Search code examples
listbioinformaticsbiopythonfasta

How to read a list of gene pairs and write a fasta file for each line


I'm new to bioinformatics and would really aprecciated some help!

I have a big multi-fasta file (genes.faa), like this:

>gene1_A
MCTGTRNKIIRTCDNCRKRKIKCDRKRPAC
>gene2_A
MCTGTRNKIIRTCDNCRKRKIKCDRKRPAC
>gene3_B
MCTGTRNKIIRTCDNCRKRKIKCDRKRPAC
>gene4_B
MCTGTRNKIIRTCDNCRKRKIKCDRKRPAC
(...)

And a list of gene pairs (gene.pairs.txt), with two genes per line separeted by a tab:

gene13_A \t gene33_B
gene2_A \t gene48_B
gene56_A \t gene2_B

And I needed a way to read the list of gene pairs and create a fasta file for each line of the list of gene pairs.
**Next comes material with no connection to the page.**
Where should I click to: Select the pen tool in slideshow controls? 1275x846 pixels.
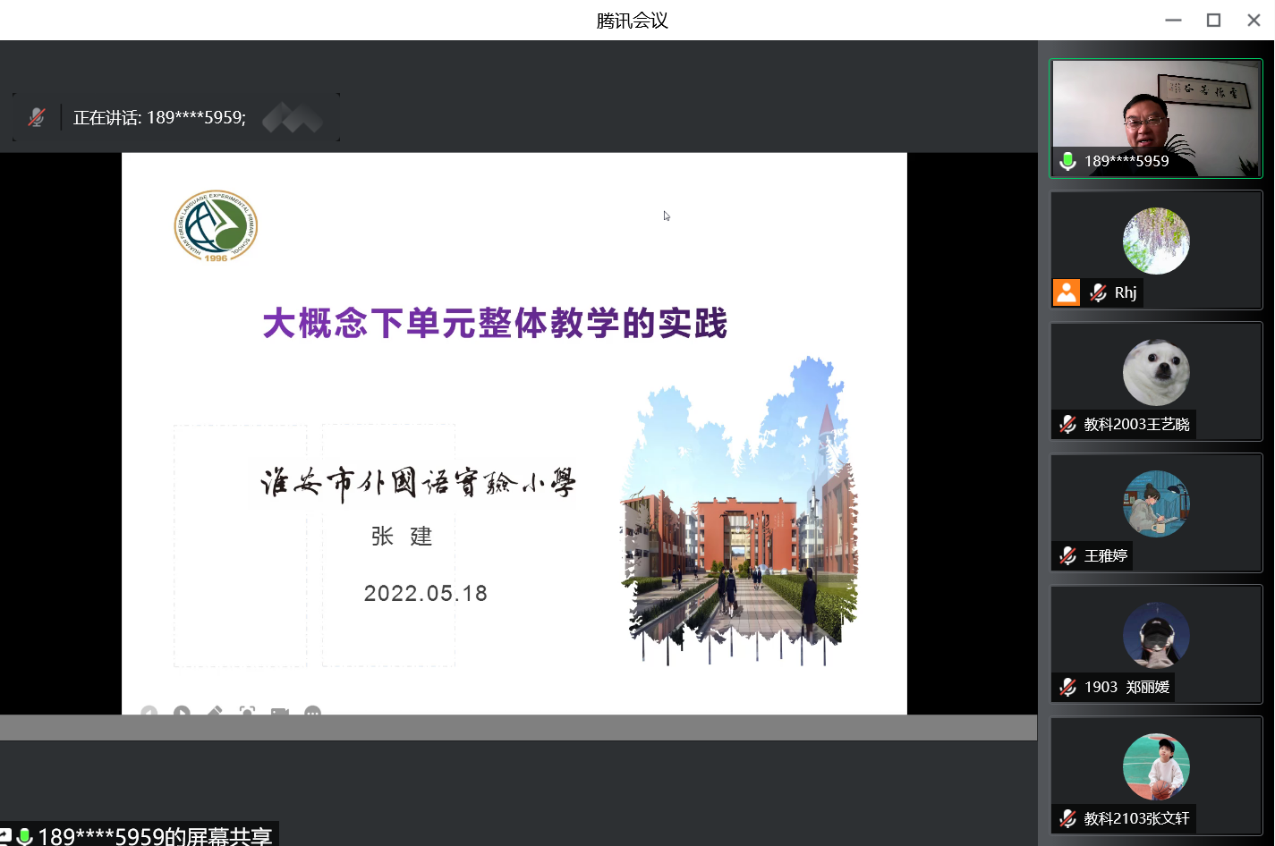point(215,712)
So, in this case, I would have 3 fasta files (the name of the output fasta files is not important), like this:

fasta1

>gene13_A
MCTGTRNKIIRTCDNCRKRKIKCDRKRPAC
>gene33_B
MCTGTRNKIIRTCDNCRKRKIKCDRKRPAC

fasta2

>gene2_A 
MCTGTRNKIIRTCDNCRKRKIKCDRKRPAC
>gene48_B
MCTGTRNKIIRTCDNCRKRKIKCDRKRPAC

fasta3

>gene56_A 
MCTGTRNKIIRTCDNCRKRKIKCDRKRPAC
>gene2_B
MCTGTRNKIIRTCDNCRKRKIKCDRKRPAC

I tried to write a script in python but I couldn't find a way to read the list in a loop and write a fasta file for each line. Thank you so much in advance for any help!


Solution

  • This code works. I have tested on the following files:

    Input FASTA file:

    >gene1_A
    MCTGTRNKIIRTCDNCRKRKIKCDRKRPA1
    >gene2_A
    MCTGTRNKIIRTCDNCRKRKIKCDRKRPA2
    >gene3_B
    MCTGTRNKIIRTCDNCRKRKIKCDRKRPA3
    >gene4_B
    MCTGTRNKIIRTCDNCRKRKIKCDRKRPA4
    

    Gene List file:

    gene1_A gene3_B
    gene2_A gene4_B
    

    Code:

    from Bio import SeqIO
    
    my_gene_file   = open('genelist.txt','r')
    my_fasta_file  = open('input.fasta','r')
    
    my_list=[]
    for line in my_gene_file:
        line = line.strip(' \n')
        gene_id1, gene_id2 = line.split('\t')   
        gene_tuple = (gene_id1, gene_id2)
        my_list.append(gene_tuple)
    
    my_dict={}
    for seq_record in SeqIO.parse(my_fasta_file, "fasta"):   
        my_dict[seq_record.id] = seq_record.seq
    
    for item in my_list:
        if item[0] in my_dict and item[1] in my_dict:
            output_file_name=(f'{item[0]}_{item[1]}.fasta')
            f = open(output_file_name, "w")
            f.write(f'>{item[0]}\n{my_dict[item[0]]}\n>{item[1]}\n{my_dict[item[1]]}')
    

    It outputs files with fasta record ids in the filenames.